3. Mário Mesquita, um dos mais destacados e artgutos investigadores de jornalismo em Portugal, escreveu um texto essencial no " PÚBLICO" de Domingo onde relaciona a defesa do jornalismo cívico com a tendência comunitarista que assolou a Filosofia Política nos últimos anos. Nessa medida, a ambição manifestada pelos defensores do jornalismo público e do jornalismo cívico em sintonizarem a agenda dos media com a agenda de temas substantivos que preocupam a comunidade seria uma forma de revitalizar um certo conceito de vida solidária, apreciada por filósofos como Walter, para quem o individualismo e a fragmentação social e cultural contirbuiram para a erosão dos laços sociais e da participação na cidadania. Esta forma de abordar o problema, hoje tão apreciada numa importante corrente da teoria política, correria, para Mário Mesquita, o risco de pôr em causa a liberdade do indivíduo graças à enfatização da ideia de "nós". Simultaneamente, serviria para enfatizar a fragmentação social, uma vez que os indivíduos teriam tendência para se aproximarem, sobretudo, daqueles com quem partilhariam valores culturais comuns.

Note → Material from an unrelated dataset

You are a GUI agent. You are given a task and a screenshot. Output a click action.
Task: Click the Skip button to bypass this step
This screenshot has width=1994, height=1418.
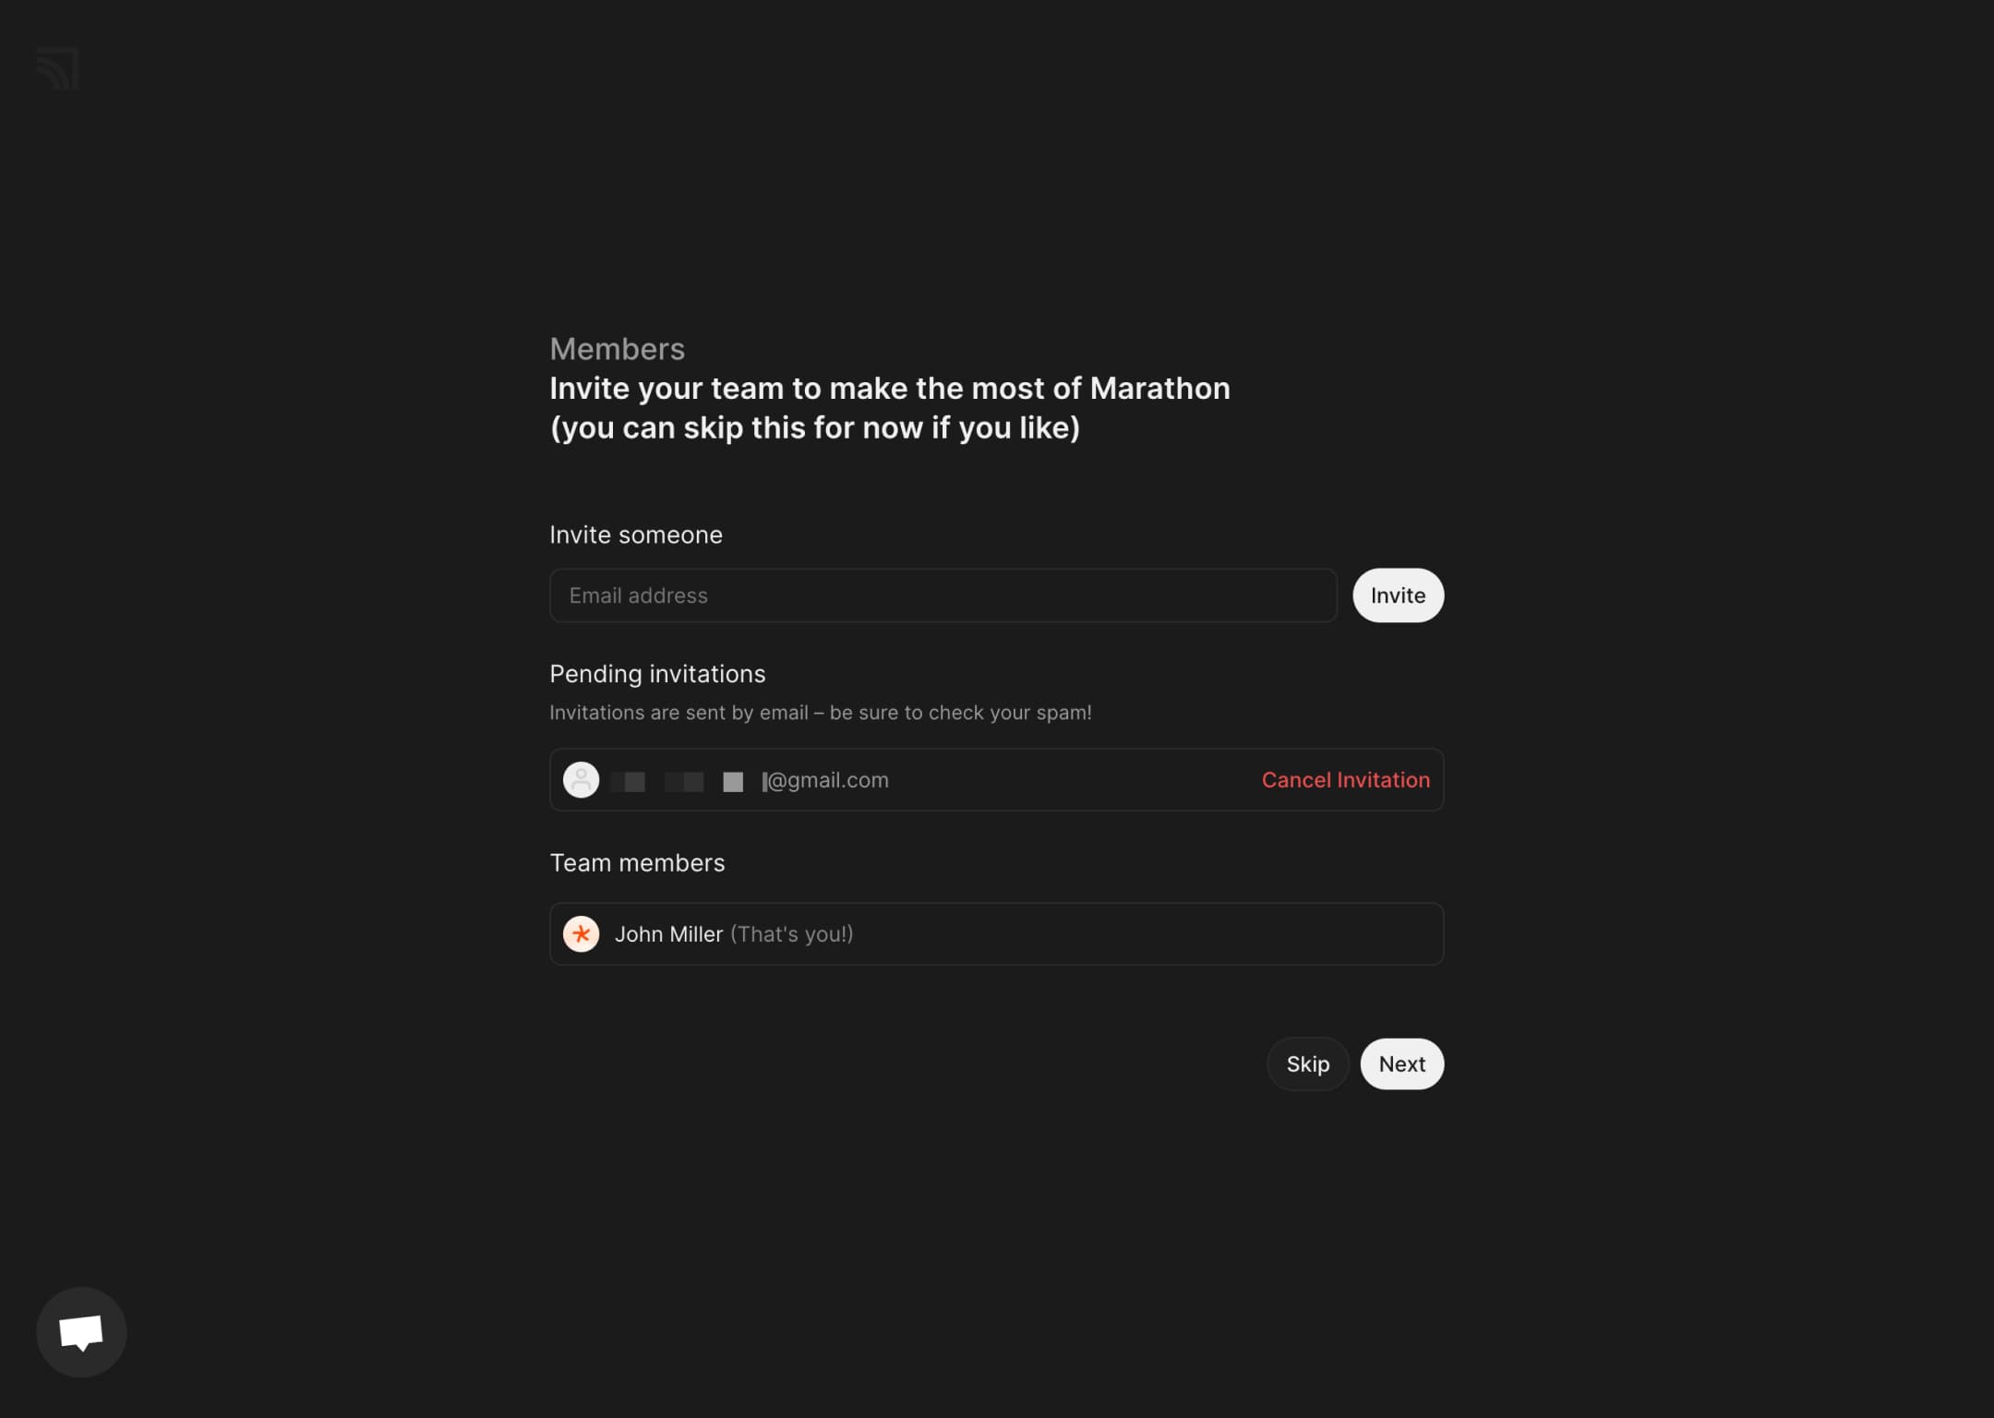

A análise de Mário Mesquita é, como dificilmente podia deixar de ser, arguta e merecedora de grande atenção. O jornalismo cívico corre o risco objectivo de poder ser uma espécie de amplificador dos poderes anacrónicos que sobrevivem em muitas comunidades, onde sobrevivenm formas pré-modernas de integração. Porém, como defendi em vários locais, o jornalismo próximo das comunidades pode constiuir a introdução de uma factor introdutório do pluralismo, da reflexividade e do cosmopolitismo, desde que a sua intervenção sirva para catalizar o debate colectivo.
Nessa medida, regressemos ao URBI: sem cair na utopia interactiva como panaceia de todos os males, acredito que as redes são uma oportunidade reconciliar comunidade e espaço público, cosmopolitismo e particularismo. Ou seja ligarmo-nos à nossa terra e ao mundo.

 

4. Portugal é "uma sociedade multicultural, multiétnica e multirracial". A afirmação não provém de nenhum dirigente do Bloco de Esquerda, mas de Marcelo Rebelo de Sousa. É a primeira vez que um político no activo admite aquela que é a principal transformação social das últimas décadas: deixamos de ser um país de emigração para passar a ser um país de imigração, goste-se ou não da ideia. O facto de uma personalidade pública no activo assunir essa ideia chama a atenção para um desafio que se limita a conferir urgência acrescida aquele que é uma das angústias principais da modernidade: como é que se concilia o particular com o universal? Se o tema cheira a Hegel, e a Durkheim, e outros ilustres personagens da história das ideias, ele tem uma tradição prática mais simples e de maior impacto quotidiano: vamos aceittar a guerra civil nas cidades, com facas nas escolas e nos autocarros, ou tentamos encontrar formas de ultrapassar os guetos que já abundam na sociedade portuguesa? Este é um tema que vai marcar a década que agora começa.